Don’t use genetic traits you don’t need. Don’t plant Roundup Ready hybrids where you’re sure you won’t apply glyphosate, and don’t use rootworm-resistant hybrids on 1st and 2nd year corn. Rootworm control isn’t needed on “sod ground” corn, while the high (1250 mg) rate of seed treatment or a soil insecticide should be adequate for 2nd year corn. There’s only one chance in three that rootworms will be a problem in 2nd year corn, but better safe than sorry.

Plant enough seeds for high yields. Population is influenced by soil type but in general drop at least 30,000 per acre, in most cases 33,000- 35,000. Don’t leave yield potential in the seed bag!

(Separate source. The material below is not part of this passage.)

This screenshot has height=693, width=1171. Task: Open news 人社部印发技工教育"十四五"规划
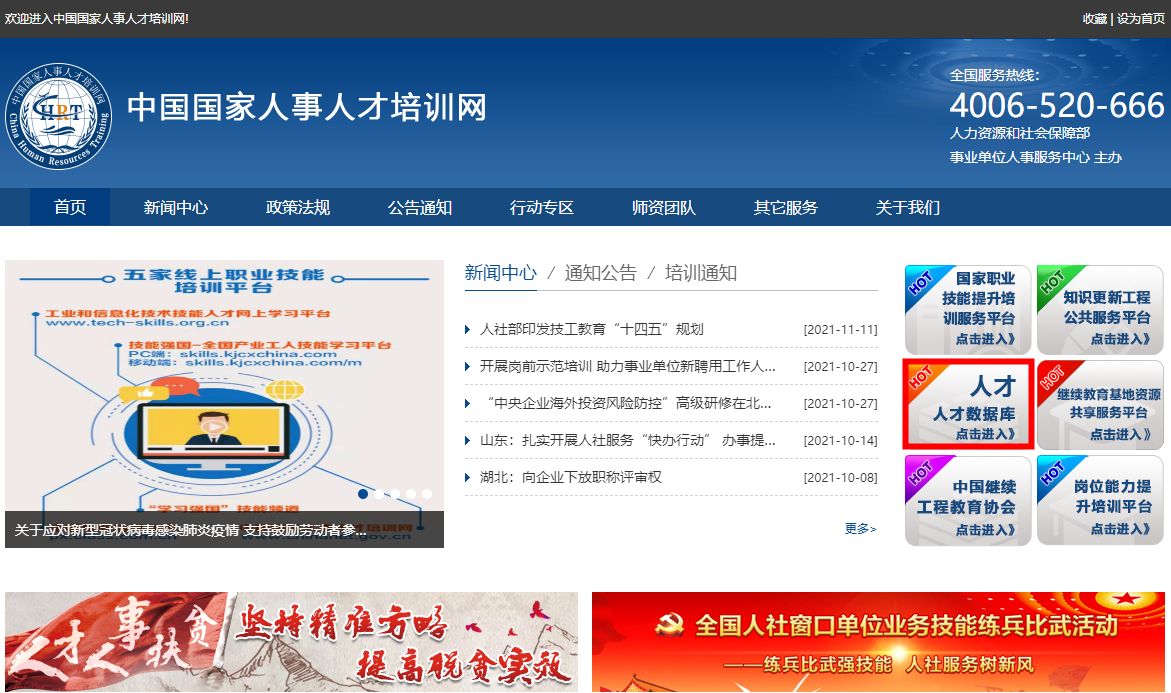[591, 330]
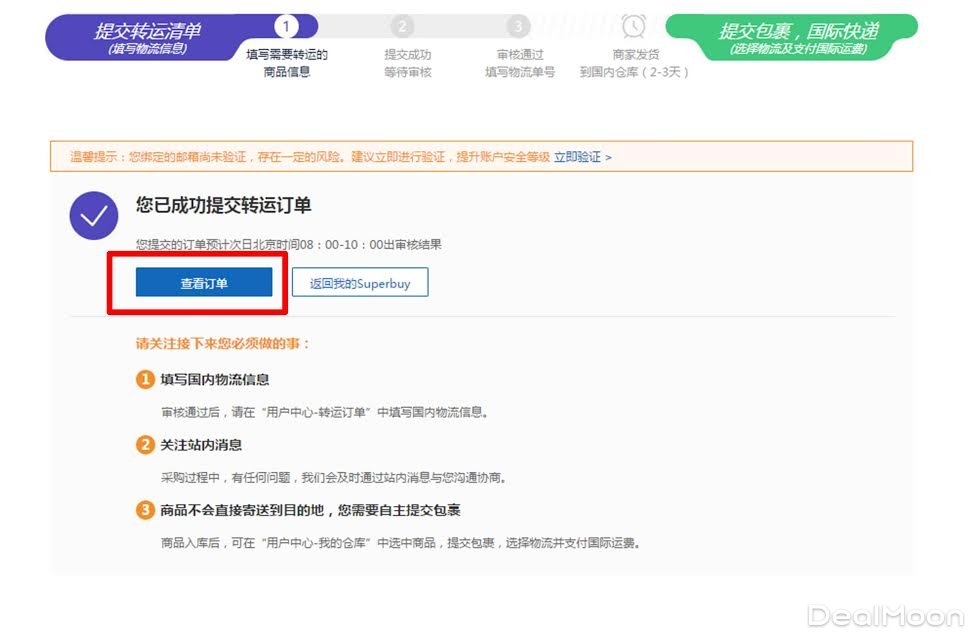Click the 关注站内消息 section heading

tap(201, 445)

Plant corn in May — no excuses. My goal used to be to have all our corn planted by May 20th since yield potential doesn’t start to decrease until shortly after that. If you’re routinely planting corn in June, what’s the bottleneck? Can’t plant enough acres in a day? Buy a bigger planter. Too many stones to pick? Consider notill. Fields too wet in May? Invest in tile drainage or another drainage improvement.

Unless you plant BMR hybrids, plan on your corn silage being within a narrow range of NDF digestibility. You can make a lot of milk with conventional corn hybrids, which compared to BMR hybrids normally have higher yield and fewer “issues” (primarily disease problems). But regardless of seed company claims, if top NDF digestibility is your goal BMR is the way to achieve it.

Where soil test P is high use a nitrogen-only corn starter. Cornell University research showed that there’s no impact on yield or silage quality by eliminating starter P. If needed, potassium can either be broadcast before planting or applied in the fertilizer band. My preferred granular starter in high P soils is a 50-50 blend of urea and ammonium sulfate; 100 to 150 lbs./acre depending on manure history and soil type.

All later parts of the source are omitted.